## MATERIAL FOR THIS TASK
══════════════════════════════

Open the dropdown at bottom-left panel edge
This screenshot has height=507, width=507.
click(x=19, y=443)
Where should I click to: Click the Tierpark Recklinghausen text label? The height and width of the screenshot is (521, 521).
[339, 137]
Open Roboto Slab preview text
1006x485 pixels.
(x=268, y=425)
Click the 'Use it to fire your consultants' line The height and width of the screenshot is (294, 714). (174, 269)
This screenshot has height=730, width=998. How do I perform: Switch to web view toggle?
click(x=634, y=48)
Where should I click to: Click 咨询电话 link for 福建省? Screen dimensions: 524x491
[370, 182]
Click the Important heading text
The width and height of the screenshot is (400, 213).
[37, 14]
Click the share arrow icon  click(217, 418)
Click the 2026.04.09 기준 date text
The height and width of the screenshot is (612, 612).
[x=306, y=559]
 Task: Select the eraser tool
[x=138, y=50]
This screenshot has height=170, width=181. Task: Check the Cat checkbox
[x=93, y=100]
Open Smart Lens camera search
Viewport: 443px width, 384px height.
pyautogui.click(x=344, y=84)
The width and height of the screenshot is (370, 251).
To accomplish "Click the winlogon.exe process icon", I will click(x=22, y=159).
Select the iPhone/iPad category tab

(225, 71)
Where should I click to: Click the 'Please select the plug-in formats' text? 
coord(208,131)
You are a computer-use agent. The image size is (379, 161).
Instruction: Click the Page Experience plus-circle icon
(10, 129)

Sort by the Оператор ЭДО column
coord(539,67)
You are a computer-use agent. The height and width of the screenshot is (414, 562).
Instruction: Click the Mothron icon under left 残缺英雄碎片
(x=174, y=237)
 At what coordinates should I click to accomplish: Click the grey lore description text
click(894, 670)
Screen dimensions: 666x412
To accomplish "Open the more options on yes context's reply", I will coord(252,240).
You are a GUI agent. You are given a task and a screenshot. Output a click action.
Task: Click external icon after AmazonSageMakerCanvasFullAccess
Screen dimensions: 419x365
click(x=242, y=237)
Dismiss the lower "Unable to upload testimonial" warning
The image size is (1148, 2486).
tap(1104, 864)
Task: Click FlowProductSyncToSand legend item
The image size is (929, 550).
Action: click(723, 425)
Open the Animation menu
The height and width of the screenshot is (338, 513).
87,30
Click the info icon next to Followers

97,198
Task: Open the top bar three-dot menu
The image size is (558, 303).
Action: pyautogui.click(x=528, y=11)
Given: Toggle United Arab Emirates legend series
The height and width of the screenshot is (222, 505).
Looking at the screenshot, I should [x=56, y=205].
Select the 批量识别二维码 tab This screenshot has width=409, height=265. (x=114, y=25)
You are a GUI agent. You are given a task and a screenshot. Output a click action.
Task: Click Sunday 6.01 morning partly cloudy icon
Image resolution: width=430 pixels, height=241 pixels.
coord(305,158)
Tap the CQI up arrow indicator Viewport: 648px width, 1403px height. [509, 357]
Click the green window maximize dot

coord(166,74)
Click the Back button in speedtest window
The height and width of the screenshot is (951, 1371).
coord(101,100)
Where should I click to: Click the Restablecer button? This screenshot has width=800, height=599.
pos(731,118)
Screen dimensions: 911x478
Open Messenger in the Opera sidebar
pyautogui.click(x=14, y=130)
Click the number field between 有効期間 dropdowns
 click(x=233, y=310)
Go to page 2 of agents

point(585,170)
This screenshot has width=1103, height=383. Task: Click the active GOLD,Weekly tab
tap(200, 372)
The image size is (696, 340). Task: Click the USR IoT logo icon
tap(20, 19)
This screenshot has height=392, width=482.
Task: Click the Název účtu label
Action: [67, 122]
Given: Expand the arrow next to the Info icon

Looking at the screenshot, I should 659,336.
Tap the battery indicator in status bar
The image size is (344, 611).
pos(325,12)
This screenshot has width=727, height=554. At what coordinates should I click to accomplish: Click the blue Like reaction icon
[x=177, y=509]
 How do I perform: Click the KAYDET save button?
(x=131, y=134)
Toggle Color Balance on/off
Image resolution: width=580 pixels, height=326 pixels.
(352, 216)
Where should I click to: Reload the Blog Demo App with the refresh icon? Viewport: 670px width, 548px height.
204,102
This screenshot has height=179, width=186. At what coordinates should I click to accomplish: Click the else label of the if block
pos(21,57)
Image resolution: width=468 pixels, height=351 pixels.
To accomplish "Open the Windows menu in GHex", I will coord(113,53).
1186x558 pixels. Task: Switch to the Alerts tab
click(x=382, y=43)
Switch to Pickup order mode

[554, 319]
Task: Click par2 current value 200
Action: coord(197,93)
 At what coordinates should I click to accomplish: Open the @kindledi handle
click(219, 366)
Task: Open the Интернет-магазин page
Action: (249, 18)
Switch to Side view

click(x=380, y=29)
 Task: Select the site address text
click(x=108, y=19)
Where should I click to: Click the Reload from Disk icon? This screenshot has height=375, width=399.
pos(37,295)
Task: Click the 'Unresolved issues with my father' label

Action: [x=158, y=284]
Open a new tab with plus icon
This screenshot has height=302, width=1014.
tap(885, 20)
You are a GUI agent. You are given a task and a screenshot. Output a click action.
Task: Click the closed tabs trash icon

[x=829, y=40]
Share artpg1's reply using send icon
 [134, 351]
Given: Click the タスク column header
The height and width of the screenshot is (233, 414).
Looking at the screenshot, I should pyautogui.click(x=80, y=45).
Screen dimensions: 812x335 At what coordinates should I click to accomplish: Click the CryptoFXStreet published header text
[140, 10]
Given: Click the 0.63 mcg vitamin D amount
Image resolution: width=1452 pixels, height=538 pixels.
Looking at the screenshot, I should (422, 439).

══════════════════════════════

All lines in the listing above with the string "computer" should be returned.

## EXERCISE OUTPUT
You are a computer-use agent. The image size is (379, 161).
You are a computer-use agent. The height and width of the screenshot is (414, 562).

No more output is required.